Coca-Cola’s plant in Kala Dera has been the target of a sustained community-led campaign since 2003 accusing the company of exacerbating water shortages in the area as a result of indiscriminate mining of groundwater for its operations.
In 1998, the area’s groundwater was declared as overexploited – the worst category of groundwater in India, yet Coca-Cola built a new bottling plant in 2000.
Groundwater levels have plummeted ever since Coca-Cola began operations, and the increased difficulty in accessing groundwater from the depleted aquifer is one of the main reasons given by company officials for the plant’s closure.
The plant in Kala Dera has also incurred financial losses and will now serve solely as a storage and distribution center, according to a petition filed by the company.
Coca-Cola’s irresponsible business practices in Kala Dera – mining groundwater in a water scarce area which aggravated the water shortages for the farmers and residents in the area as a result – have been well documented.
In 2014, Dr.
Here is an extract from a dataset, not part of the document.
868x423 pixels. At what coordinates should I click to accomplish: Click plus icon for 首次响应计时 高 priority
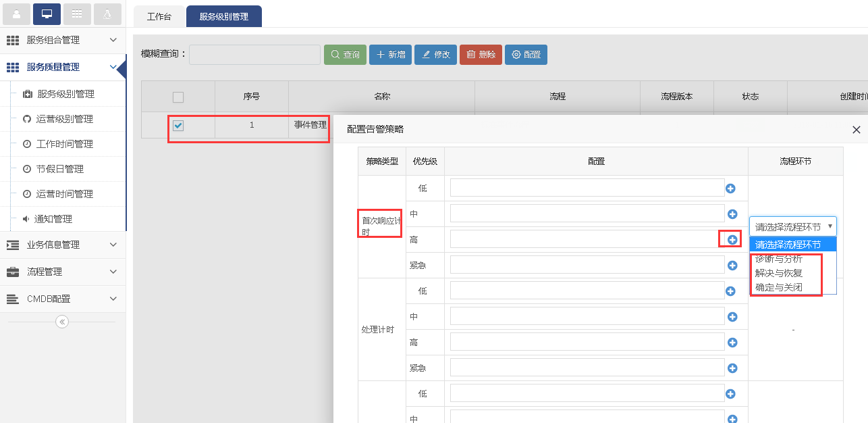point(732,240)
Aneel Karnani from the University of Michigan’s Stephen M. Ross School of Business found Coca-Cola’s corporate social responsibility claims around its bottling plant in Kala Dera in India to be lacking merit, and concluded that the company’s extraction of groundwater in the water stressed area lead to the “tragedy of the commons.”
In 2008, Coca-Cola paid for an assessment of some of its bottling plants in India, including Kala Dera, as the result of a student-led campaign at the University of Michigan. The Energy and Resources Institute (TERI), which conducted the study, recommended that Coca-Cola shut down its plant in Kala Dera because “the plant’s operations in this area would continue to be one of the contributors to a worsening water situation and a source of stress to the communities around.”
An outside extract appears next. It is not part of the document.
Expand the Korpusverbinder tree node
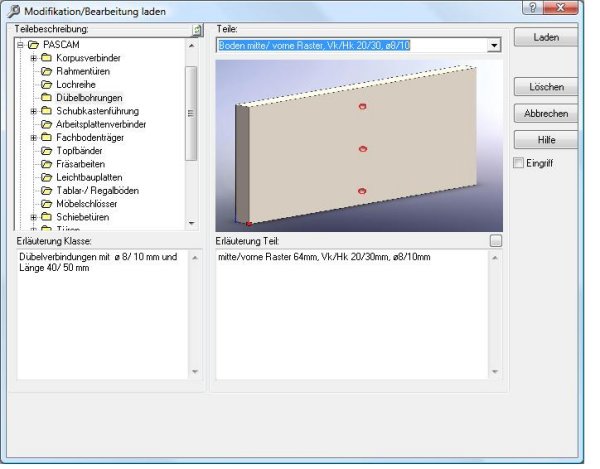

Coca-Cola ignored the recommendation.
Rameshwar Kudi, a retired government official who led the local campaign to shut the plant, welcomed the closure of the bottling plant but remained concerned about who will be held responsible for the loss of earnings for thousands of farmers in the area who were unable to farm successfully as the groundwater levels dropped sharply.
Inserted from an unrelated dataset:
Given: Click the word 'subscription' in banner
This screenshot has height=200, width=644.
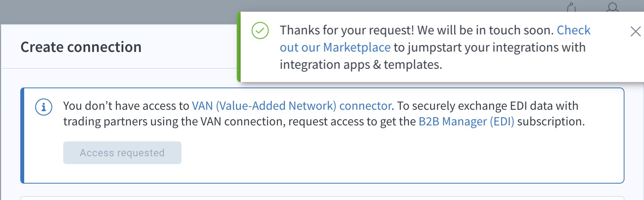Looking at the screenshot, I should tap(551, 121).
“We have campaigned for shutting the plant and we welcome the closure”, said Mahesh Yogi of the Kala Dera Sangharsh Samiti, a local group that has led the campaign. “However, Coca-Cola must also be held accountable for the damages it has caused to the farmers, to the watershed and to the community”.
“We have always known that Coca-Cola’s plant in Kala Dera would shut down one day because it would run out of water, as it has now. We would have preferred that Coca-Cola have acted responsibly and never operated in a highly water stressed area, or at the very least, shut down the plant when its own study asked it to eight years ago”, said Amit Srivastava of the India Resource Center that has campaigned internationally to bring pressure on Coca-Cola for water mismanagement in India.
“Coca-Cola and its investors must take responsibility for the depleted watershed and the financial loss to farmers because of the company’s complete lack of respect for the communities’ right to water which has led to the tragedy of the commons. Allowing Coca-Cola to just walk away after completely devastating the groundwater resources is not ethical, sets a bad precedent and the company must be held to account.”
The India Resource Center is also in touch with the workers – both permanent employees and contract workers – to ensure that the demands for a just transition for the laid off workers is met by the company.
Coca-Cola continues to face crisis in India due to their mismanagement of water resources, including the forced closure of their bottling plant by government authorities in Kerala in 2005, the closure of its 15 year old plant in Varanasi, the refusal by government authorities to allow a fully-built expansion plant to operate in Varanasi in August 2014, a proposed plant in Uttarakhand cancelled in April 2014 and the withdrawal of the land allocated for a new bottling plant by the government in Tamil Nadu due to large scale community protests in April 2015. The company is also currently the subject of a court ordered investigation as to whether its second largest plant in India has been illegally discharging untreated effluents.